**Work instruction:** Work through the data below and give the number of lines holding "computer", nothing more.

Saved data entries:
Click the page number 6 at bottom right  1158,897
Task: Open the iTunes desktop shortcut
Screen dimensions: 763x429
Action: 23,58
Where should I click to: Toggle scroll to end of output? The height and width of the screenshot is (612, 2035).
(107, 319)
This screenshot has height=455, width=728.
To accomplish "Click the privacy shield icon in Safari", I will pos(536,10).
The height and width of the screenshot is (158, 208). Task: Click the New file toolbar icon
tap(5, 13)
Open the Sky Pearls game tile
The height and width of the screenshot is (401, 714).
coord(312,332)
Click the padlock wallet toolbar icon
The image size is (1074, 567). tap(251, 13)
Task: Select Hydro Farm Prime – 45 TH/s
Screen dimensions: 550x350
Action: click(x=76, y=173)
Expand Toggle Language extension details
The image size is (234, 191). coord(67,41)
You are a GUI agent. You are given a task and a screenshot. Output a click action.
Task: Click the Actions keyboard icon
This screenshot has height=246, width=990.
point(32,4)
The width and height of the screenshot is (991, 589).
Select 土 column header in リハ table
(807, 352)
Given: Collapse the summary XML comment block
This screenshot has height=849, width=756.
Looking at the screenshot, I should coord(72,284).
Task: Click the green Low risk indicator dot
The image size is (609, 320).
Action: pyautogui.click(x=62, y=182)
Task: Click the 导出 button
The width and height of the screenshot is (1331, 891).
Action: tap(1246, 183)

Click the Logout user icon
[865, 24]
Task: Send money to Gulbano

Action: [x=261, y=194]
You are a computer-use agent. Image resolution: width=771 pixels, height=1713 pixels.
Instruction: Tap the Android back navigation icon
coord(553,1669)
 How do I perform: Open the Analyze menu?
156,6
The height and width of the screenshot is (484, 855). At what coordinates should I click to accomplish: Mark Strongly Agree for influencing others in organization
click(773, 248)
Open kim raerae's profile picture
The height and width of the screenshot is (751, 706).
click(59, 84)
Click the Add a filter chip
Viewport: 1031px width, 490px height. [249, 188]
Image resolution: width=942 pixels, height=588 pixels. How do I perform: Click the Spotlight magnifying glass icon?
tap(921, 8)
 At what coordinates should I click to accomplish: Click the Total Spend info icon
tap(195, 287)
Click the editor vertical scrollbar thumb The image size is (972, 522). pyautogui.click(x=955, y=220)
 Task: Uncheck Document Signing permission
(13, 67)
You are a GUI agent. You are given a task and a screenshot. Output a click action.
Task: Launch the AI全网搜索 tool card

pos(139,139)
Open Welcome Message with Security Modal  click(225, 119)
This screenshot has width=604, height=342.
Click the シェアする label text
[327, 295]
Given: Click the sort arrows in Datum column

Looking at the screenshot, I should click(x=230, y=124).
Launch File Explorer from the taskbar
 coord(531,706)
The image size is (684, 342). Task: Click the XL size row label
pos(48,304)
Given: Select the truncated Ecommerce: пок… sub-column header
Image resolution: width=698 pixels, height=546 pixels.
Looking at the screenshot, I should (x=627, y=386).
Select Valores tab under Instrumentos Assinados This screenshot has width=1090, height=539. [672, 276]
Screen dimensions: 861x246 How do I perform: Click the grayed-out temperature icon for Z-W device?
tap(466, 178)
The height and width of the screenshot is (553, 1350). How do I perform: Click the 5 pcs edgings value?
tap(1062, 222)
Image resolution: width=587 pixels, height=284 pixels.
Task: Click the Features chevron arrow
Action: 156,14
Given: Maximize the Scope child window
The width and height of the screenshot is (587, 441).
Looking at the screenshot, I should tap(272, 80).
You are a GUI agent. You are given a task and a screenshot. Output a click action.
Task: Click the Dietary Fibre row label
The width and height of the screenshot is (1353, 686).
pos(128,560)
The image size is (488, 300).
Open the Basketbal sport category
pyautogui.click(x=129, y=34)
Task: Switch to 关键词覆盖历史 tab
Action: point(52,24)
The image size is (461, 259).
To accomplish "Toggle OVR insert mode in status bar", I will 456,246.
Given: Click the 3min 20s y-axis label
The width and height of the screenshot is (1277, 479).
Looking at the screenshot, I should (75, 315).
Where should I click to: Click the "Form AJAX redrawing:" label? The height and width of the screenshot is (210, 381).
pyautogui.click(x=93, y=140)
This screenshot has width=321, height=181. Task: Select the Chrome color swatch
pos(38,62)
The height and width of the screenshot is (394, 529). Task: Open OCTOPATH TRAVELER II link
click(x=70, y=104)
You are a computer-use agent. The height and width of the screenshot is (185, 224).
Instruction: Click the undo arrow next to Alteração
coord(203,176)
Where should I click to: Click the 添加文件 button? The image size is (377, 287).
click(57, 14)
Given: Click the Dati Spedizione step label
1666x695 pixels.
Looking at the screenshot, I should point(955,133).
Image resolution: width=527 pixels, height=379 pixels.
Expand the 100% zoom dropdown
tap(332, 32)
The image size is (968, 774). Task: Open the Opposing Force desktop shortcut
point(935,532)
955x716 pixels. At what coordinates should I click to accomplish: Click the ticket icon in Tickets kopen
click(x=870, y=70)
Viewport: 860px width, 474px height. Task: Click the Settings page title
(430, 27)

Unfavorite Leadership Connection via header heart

**Answer section:** 2